In fact, there was only one nano-satellite, and only one space capsule. Compare
and contrast that to the US space program which has conducted so many manned
let alone unmanned space flights that space shuttle launches even when aired
live on the NASA TV channel - available in millions of American households -
often go unnoticed by the vast majority of the American public. This is not
because they are boring or unimportant, but because they are so routine and so
frequent.
Appearing recently on the PBS Newshour, Bretton Alexander, president of the
Commercial Spaceflight Federation, spoke in favor of Obama's decision and
stated, "This is a long-overdue change for NASA. It's a paradigm shift away
from government being the only ones that can do human spaceflight."
"We don't let the government do our healthcare. We don't let the government fly
our airlines. And, so, the government isn't the only one that can do human
spaceflight," said Alexander.
"The Augustine committee pointed out that they would require at least $50
billion more over the next 10 years in order to get back to the moon. And then
we would get there about a decade late. And the problem with that is that it
was unsustainable. It was a monolithic program. All the money was going into
one massive effort. And I believe that it collapsed under its own weight." [5]

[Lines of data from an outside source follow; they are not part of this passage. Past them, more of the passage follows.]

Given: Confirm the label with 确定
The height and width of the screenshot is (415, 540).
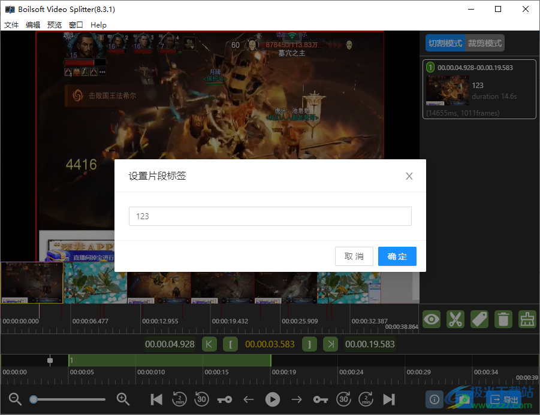Looking at the screenshot, I should tap(397, 256).

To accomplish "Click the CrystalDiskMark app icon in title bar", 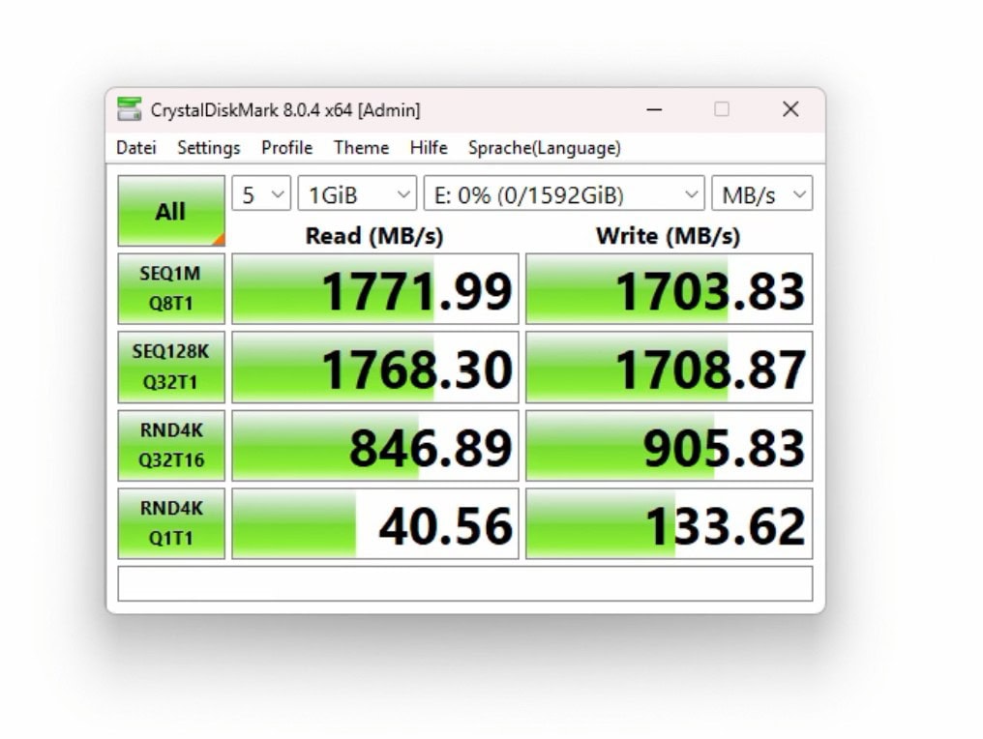I will [129, 109].
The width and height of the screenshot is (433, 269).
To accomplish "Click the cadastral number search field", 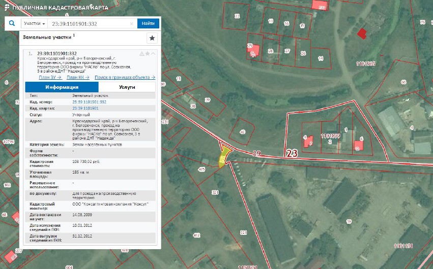I will 89,24.
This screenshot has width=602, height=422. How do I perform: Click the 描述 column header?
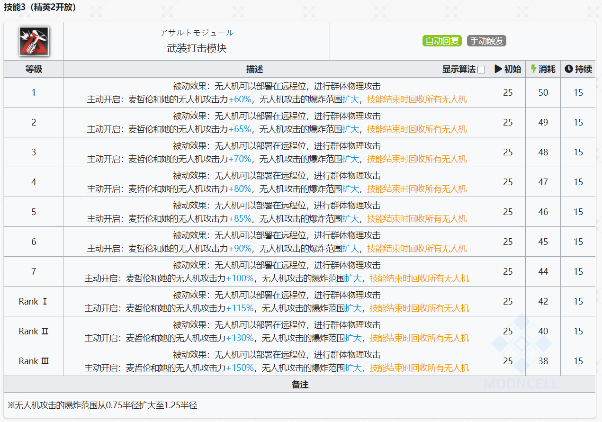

In their joint statement issued last November, Obama and Chinese President Hu
Jintao called for "a dialogue on human space flight and space exploration,
based on the principles of transparency, reciprocity and mutual benefit".
In his conclusion, Tkacik stated, "Judging from the past behavior of China's
state-owned aerospace firms, especially in their unseemly eagerness to
proliferate ballistic missile technology to rogue states, it is unlikely that
Obama can count on much 'cooperation' with China in space - except on China's
terms."
This is exactly why the rise of the US private space sector is so vital and so
timely. While critics shake their heads, US engineers and entrepreneurs are
heading at full steam in a direction that China cannot follow, not under the
current rules anyway. With international partners in abundance including the
space programs in Canada, Japan, Europe and India along with other countries,
the US space program is preparing for the future in a very dynamic fashion
rather than self-destructing.
China has its space partners too, but most of these countries are leaving their
doors open and remaining quite friendly to other space-faring nations for
obvious reasons. US conservatives seem eager to portray the situation in a dark
light as if China as about to stage a space coup with a compliant Russia in its
corner. This attitude, and the notion that Obama's decision undermines national
security and that long established safety measures are about to be compromised
need to be put aside.
"The Chinese certainly are working on a full spectrum of space capabilities.
The US has chosen in the past to focus on the military aspects of space rather
than exploration, and on competition rather than cooperation," said
Johnson-Freese. "The Obama administration has realistically tried to deal with
goals and the budget - developing a strategy where those are aligned - and
where cooperation has a role as well as competition. The US can still 'lead' in
space. Its space budget still exceeds those of other countries. The US simply
has faced the realities of the budget, and of a globalized world where
countries have little choice other than to work together, or be excluded."